Baby Boomers & Gen Z Find Common Ground With Food Experiences
Eighty-five percent or more say they prefer sharing meals with other people rather than dining alone.
CHICAGO — Baby boomers and Generation Z are finding common ground when it comes to their preferences for sharing meal experiences and food traditions.
A new nationwide survey of more than 2,000 consumers from research and consulting practice Y-Pulse found that shared experiences, food traditions and local ingredients are finding favor with modern consumers of all ages.
"So often we see significant differences in the dining habits and preferences among consumers in different generations, yet the findings in this recent study confirm that food really does bring people together," said Sharon Olson, executive director of Y-Pulse. "It was encouraging to hear study participants of all ages saying that they enjoy creating their own food traditions when they cook with friends and family."
When it comes to food and dining, the three areas of agreement among baby boomers (those born between 1946 and 1964) and Gen Zers (those born between 1997 and 2012) are:
The Importance of Shared Food Experiences
Approximately 85 percent of baby boomers and 86 percent of Gen Z study participants said they prefer sharing meals with other people rather than dining alone. When a restaurant visit includes a sit-down dinner rather than a fast fuel stop, 83 percent of baby boomers and 86 percent of Gen Z consumers reported that they prefer to share a dining experience with others.
Members of both cohorts enjoy food market venues that facilitate sharing food with a group of diverse tastes and preferences. Eighty percent of baby boomers and 87 percent Gen Zers agreed that takeout from different stands at a food market makes it easy to share a meal with others when not everyone in the party wants the same type of food.
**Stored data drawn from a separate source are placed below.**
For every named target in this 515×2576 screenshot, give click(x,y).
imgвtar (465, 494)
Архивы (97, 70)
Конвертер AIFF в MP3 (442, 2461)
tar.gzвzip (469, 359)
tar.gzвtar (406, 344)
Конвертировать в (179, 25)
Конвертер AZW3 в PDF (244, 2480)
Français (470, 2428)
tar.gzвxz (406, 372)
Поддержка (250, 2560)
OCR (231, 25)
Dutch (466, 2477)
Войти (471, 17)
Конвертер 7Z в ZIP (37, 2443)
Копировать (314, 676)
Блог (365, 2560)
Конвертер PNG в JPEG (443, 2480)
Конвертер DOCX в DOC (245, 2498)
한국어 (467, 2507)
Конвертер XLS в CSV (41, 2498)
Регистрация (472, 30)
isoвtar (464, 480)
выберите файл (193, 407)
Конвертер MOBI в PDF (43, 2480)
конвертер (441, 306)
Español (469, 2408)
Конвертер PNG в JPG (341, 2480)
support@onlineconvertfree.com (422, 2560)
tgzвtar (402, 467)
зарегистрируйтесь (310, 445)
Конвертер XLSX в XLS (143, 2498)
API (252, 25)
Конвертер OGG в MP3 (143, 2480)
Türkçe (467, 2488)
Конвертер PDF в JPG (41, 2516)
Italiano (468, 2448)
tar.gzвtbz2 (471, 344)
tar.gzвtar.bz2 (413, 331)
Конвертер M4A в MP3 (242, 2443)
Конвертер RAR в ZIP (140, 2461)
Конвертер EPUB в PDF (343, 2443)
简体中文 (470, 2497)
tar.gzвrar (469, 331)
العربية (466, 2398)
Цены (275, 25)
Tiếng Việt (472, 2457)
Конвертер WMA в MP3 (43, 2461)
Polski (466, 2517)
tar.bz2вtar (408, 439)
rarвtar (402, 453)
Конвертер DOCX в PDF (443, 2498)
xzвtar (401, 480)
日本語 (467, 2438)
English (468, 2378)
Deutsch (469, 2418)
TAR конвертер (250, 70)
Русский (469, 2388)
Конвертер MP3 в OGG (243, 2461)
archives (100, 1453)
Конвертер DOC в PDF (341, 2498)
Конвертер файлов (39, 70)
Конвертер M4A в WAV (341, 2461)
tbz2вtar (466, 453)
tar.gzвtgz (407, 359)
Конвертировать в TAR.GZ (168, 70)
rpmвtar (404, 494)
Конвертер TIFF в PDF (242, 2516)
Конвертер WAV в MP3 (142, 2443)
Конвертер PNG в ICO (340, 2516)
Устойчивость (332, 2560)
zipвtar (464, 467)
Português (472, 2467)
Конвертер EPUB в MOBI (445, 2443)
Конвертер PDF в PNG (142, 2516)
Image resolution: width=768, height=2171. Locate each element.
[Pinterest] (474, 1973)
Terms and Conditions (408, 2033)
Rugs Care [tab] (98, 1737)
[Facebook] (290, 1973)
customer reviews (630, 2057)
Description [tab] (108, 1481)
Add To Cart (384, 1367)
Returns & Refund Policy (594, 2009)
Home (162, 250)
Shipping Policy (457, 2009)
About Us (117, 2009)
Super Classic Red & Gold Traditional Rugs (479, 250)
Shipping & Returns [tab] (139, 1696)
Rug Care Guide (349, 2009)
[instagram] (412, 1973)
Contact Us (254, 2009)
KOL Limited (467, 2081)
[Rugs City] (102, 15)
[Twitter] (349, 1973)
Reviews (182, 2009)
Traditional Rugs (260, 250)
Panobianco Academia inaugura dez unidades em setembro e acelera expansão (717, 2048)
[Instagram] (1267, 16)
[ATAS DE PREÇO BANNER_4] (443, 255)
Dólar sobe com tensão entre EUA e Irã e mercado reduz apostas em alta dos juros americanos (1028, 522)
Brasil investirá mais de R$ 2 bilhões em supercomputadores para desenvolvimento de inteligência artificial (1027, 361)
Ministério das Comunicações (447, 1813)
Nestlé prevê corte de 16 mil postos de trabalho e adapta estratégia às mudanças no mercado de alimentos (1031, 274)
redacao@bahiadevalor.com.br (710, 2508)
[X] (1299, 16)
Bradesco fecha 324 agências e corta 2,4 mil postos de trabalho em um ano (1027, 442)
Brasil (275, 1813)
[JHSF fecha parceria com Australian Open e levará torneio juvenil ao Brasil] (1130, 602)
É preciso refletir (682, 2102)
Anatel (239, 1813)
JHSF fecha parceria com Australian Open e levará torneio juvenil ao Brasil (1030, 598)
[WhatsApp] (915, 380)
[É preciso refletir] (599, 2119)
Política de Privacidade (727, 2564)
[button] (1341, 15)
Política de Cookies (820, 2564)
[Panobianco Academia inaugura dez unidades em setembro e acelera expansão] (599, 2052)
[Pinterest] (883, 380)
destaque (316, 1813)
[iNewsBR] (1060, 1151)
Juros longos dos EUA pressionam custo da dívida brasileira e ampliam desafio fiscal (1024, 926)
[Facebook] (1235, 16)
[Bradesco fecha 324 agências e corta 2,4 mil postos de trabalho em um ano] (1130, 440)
Embracing Food Traditions is Meaningful
Nostalgic foods and family traditions are important and appealing to boomers and zoomers. Not only do they appreciate old family recipes, but they also enjoy creating new traditions. A whopping 88 percent of baby boomers and 84 percent of Gen Zers said old family recipes were among their favorite meals. There was also strong interest in creating their own food traditions when cooking for friends and family, according to 76 percent of baby boomers and 82 percent of Gen Z participants.
The Appeal of Local
Members of the baby boomer (74 percent) and Gen Z (72 percent) cohorts agreed that they prefer to order menu items with locally sourced ingredients. Although the premium price of local goods is a cause for concern among many consumers, the majority of those surveyed said they value locally produced goods enough to pay a premium price. Seventy-one percent of baby boomers and 68 percent of Gen Z said they do not understand why local food items cost so much more than foods that have to be shipped from a distance. However, 70 percent of boomers and 77 percent of zoomers are willing to pay a little bit more for food that comes from local producers.
Founded in 2004, Chicago-based Y-Pulse is a division of Olson Communications Inc.